Economists said some cracks were starting to emerge, which means growth is likely to have slowed in the second quarter.
“While overall quarterly growth was unrevised, our updated set of figures show the economy still grew strongly in February, with growth now coming in a little higher in March too,” says ONS director of economic statistics Liz McKeown.
“There was broad-based growth across services, while manufacturing also had a strong quarter.
“The saving ratio fell for the first time in two years this quarter, as rising costs for items such as fuel, rent and restaurant meals contributed to higher spending, although it remains relatively strong.”
There appears, says economist Matt Swannell at the EY ITEM Club, to be “problems with residual seasonality in the data which is making the early part of the year look artificially strong”.
The first quarter was boosted by a strong increase in aircraft investment, which is likely to unwind, he says, while some business “appears to have been brought forward to beat changes in US trade policy”.

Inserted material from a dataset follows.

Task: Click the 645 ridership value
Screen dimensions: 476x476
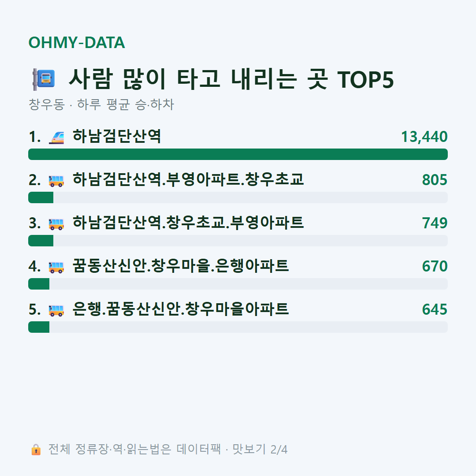Action: [435, 309]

On the saving ratio, he says: “A feature of the last year was that households preferred to save rather than spend a lot of their real income gains. A saving ratio of 10.9% in Q1 was far higher than usual, although it was a fall of 1.1ppt from Q4.

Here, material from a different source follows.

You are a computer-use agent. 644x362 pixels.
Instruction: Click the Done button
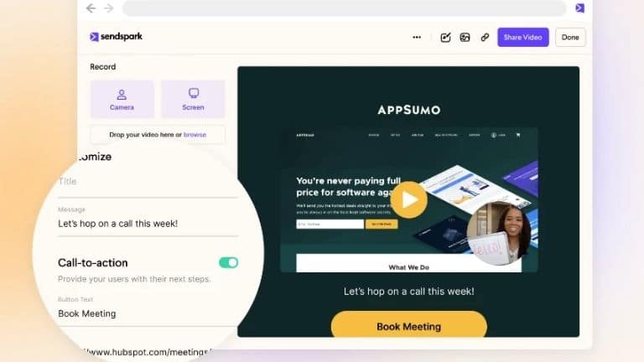[570, 38]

“With earnings growth slowing and inflation set to rise, growth in real income looks set to slow across the rest of this year, but with scope for households to save a little less, there is space for consumption to be cushioned from this slowdown.”
7.51am: Deal was ‘no longer deliverable’ in prior form
This is WH Smith’s explanation for why it agreed to lower the price of its High Street business to Modella.
“Following the agreement and announcement of the sale, the future of the High Street business under a change of ownership has led to a more cautious outlook amongst stakeholders.
“This, combined with a period of softer trading, has resulted in a reduction in the ongoing cash flow of the business. Consequently, Modella has recently sought amendments to the construct of the transaction.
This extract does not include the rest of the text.